Pavlova was born, raised and trained in St. Petersburg in pre-Revolutionary Russia, though she’d already relocated to London in 1915 and therefore didn’t have the should-I-stay-or-should-I-go dilemma of whether to remain in Russia after the two revolutions of 1917 (the March one in which the Czar fell and was replaced by an attempt to create a constitutional republic, and the November revolution in which the Bolsheviks took over), but the plot of The Dumb Girl of Portici as Lois Weber rewrote it for the screen – peasants unite to overthrow an old regime that’s been oppressing them and end up stuck with a new regime that’s at least as oppressive, if not more so – eerily anticipates what happened to Pavlova’s native country in the next few years: a long-established regime with a history of oppression and confiscatory taxation was overthrown, only the new regime that emerged afterwards was just as dictatorial and oppressive.

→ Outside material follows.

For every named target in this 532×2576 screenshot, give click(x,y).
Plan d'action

As Pete Townshend wrote in the Who song “Won’t Get Fooled Again,” “Meet the new boss/same as the old boss.” Though the plot is radically changed from the original opera, the film still features quite a lot of dancing – I suspect part of the terms of Pavlova’s contract was that they would have to pay her dancers and keep them occupied at Universal’s expense during the making of the film, so the company pressed them into service as the dancers first the viceroy and then Masaniello employ for their orgiastic revels (though the revels don’t look all that orgiastic to me; the intertitles hint that quite a lot more physical corruption exists than what we actually see) – and apparently when Lois Weber and Phillips Smalley turned in their cut the “suits” at Universal were upset that there weren’t more solo sequences of Pavlova dancing.

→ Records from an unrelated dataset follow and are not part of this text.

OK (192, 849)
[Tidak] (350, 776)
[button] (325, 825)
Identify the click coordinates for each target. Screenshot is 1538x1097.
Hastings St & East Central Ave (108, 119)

So the filmmakers added a prologue showing Pavlova dancing in front of a black backdrop and a spectacular ending sequence in which the dead Fenella rises to heaven and Pavlova does ballet steps in front of a backdrop representing the clouds in the sky she’s brushing past as she ascends (a quite difficult special effect to pull off in 1916, and one I suspect was achieved much the way a similar effect would be done today: she danced in front of a black screen, thus creating a negative image of her against a clear backdrop, and this was double-printed with a matte painting of sky the technical people either rolled on wheels or had Weber’s camera pan up). For years The Dumb Girl of Portici was thought lost – the only part of it I’d seen was the clip in the 1990’s documentary That’s Dancing!, in which Pavlova is shown clumping around the beach (presumably at Malibu) in a rather clumsy and ungainly dance (the makers of That’s Dancing! suggested in their narration that this scene appeared towards the end of the film and represented Fenella celebrating the victory of Masaniello’s revolution; in fact it appears midway through during a point in the story just before the revolution happens, in which the people are getting more and more restive as they lose confidence in their ability to survive the government’s treatment of them); it wasn’t until 2015 that a major restoration of this film was made, using a 35 mm print from the British Film Institute and a 16 mm print from the New York Public Library. Wisely, the people who added the musical score for the restored version reached to Auber’s opera for inspiration and drew the themes for their score from it – so we didn’t have the sometimes dreadfully anachronistic modern scores (often including electronic instruments) that have been slapped onto some silent films. One wonders how the theatre accompanists of 1916 coped with a film that featured this much dancing!